Les Ape qui consacreront in fine l’ouverture réciproque des marchés aboutiront indéniablement à un simple agrandissement du marché européen. Ce qui se traduira, à terme, par des flux d’exportation de l’Europe vers l’Afrique et de l’Afrique vers l’Europe à travers des Européens d’Afrique qui auront fini de monopoliser les terres et les secteurs porteurs de croissance.
Ils mettront nos peuples dans la dépendance de produits européens face à une concurrence déloyale que nous ne pourrons éviter et qui ruinera inéluctablement nos producteurs. Une dépendance qui sera une arme de pression supplémentaire contre nos Etats.
Ils nous priveront de recettes douanières déterminantes pour les dépenses publiques et le maintien des acquis provenant des efforts de nos gouvernants. Les aides compensatoires de l’Union européenne prévues à l’article 60 des Ape sont dérisoires face aux pertes colossales de nos économies et ne constituent en définitive que de la poudre aux yeux. Certes, il peut y avoir une baisse des prix à travers la multiplication de l’offre et la suppression des droits de douane, mais il y aura un défaut de pouvoir d’achat qui rendra ces prix hors de portée. Des emplois seront perdus et plusieurs familles seront sous le poids de la pauvreté, faute de revenus.

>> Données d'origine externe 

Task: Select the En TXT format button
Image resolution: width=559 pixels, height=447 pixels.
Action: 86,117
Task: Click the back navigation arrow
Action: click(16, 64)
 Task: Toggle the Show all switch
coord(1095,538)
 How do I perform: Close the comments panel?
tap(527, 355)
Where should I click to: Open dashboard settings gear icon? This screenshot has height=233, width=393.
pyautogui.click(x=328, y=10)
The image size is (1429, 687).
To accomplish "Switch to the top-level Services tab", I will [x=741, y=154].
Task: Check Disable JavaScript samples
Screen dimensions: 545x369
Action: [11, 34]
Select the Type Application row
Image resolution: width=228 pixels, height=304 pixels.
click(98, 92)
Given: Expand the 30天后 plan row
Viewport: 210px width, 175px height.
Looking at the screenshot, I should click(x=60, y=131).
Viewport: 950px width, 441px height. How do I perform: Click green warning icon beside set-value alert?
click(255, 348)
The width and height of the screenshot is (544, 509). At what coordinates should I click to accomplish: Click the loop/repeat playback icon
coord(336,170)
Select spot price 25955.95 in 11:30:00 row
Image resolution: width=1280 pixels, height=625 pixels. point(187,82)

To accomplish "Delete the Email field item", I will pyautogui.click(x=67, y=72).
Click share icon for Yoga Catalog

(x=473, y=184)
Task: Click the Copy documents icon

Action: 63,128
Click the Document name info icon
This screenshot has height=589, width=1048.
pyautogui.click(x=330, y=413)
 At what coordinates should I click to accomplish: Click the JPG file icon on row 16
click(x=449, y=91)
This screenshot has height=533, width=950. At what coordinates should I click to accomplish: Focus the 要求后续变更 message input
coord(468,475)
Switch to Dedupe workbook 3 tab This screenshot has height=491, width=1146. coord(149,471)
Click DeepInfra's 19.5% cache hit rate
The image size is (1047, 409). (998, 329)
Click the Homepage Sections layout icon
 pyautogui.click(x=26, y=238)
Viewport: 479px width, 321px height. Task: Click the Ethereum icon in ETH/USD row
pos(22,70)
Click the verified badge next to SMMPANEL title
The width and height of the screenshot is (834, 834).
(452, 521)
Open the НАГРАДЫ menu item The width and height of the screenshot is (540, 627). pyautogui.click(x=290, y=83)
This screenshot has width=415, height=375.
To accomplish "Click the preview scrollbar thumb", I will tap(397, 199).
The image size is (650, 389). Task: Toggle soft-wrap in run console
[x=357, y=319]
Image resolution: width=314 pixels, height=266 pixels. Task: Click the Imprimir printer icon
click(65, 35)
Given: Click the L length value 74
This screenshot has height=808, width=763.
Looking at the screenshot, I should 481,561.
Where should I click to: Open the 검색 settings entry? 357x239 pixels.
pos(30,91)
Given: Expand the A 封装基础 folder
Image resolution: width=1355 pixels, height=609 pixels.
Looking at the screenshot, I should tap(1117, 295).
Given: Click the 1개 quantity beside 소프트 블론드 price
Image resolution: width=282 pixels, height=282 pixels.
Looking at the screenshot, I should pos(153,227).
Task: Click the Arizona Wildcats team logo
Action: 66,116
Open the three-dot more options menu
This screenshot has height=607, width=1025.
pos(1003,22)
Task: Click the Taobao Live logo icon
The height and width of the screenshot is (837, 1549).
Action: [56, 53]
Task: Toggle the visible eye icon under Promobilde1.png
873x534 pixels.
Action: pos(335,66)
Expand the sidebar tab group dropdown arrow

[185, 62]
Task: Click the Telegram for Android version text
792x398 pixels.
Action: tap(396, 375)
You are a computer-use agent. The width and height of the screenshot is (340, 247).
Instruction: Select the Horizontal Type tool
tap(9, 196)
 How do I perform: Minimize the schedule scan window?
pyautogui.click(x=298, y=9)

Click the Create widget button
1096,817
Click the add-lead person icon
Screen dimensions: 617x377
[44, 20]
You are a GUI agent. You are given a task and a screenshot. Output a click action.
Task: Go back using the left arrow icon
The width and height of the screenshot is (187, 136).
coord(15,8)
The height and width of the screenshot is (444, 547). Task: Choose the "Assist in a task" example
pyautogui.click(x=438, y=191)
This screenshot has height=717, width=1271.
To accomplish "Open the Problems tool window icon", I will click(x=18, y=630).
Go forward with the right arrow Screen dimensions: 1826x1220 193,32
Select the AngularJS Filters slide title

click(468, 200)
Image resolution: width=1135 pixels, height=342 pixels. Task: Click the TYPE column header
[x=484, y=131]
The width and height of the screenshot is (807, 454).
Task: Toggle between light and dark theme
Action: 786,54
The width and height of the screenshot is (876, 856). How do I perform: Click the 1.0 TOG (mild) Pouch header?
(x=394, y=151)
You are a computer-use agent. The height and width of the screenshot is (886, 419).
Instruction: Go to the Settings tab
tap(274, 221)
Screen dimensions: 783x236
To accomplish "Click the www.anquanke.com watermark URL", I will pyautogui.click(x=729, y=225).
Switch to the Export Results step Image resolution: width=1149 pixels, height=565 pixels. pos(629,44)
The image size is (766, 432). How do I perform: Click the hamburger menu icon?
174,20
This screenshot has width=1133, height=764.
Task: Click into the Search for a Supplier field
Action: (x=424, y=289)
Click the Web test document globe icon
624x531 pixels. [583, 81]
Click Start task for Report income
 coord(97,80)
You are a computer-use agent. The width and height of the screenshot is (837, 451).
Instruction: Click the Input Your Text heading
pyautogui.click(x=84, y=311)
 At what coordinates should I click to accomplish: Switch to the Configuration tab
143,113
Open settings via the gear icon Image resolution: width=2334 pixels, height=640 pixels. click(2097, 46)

La délocalisation des industries de production de l’Europe vers l’Afrique pouvait aider à combler un gap, mais elle n’est pas d’actualité pour les Européens qui gèrent des crises cycliques et préfèrent garder ce grenier d’emplois au service de leur propre population. Les préférences commerciales non réciproques accordées à nos pays ont montré une incapacité de nos producteurs à s’imposer sur le marché européen. Plusi—eurs obstacles s’y opposent, notamment les normes européennes qui constituent des barrages camouflés et qui continueront à se dresser avec les Ape. Ces Ape seront également une catastrophe pour le monde entier.
L’appauvrissement de l’Afrique en fera le lit de la rébellion, du terrorisme, de l’émigration clandestine et de toute autre activité pouvant permettre d’exprimer une frustration ou de développer un réflexe de survie.
L’Afrique qui se présente comme l’avenir d’un monde aux multiples chamboulements ne sera en définitive que le nid des bombes à retardement et des conflits qui justifieront une ingérence impérialiste, prétexte d’un pillage organisé. L’Europe doit changer de stratégie. Sa logique d’exploitation des peuples dits faibles n’est plus adaptée à un contexte mondial complexe. Les prémices d’un effet boomerang irréversible ne semblent pas arrêter un appétit insatiable. L’Afrique doit se réveiller. Certains de ses chefs d’Etat doivent arrêter d’être les agents commerciaux de l’Europe. Ils doivent créer les conditions d’un dialogue intra-africain et encourager la dynamique de création d’une zone de libre échange intercontinental.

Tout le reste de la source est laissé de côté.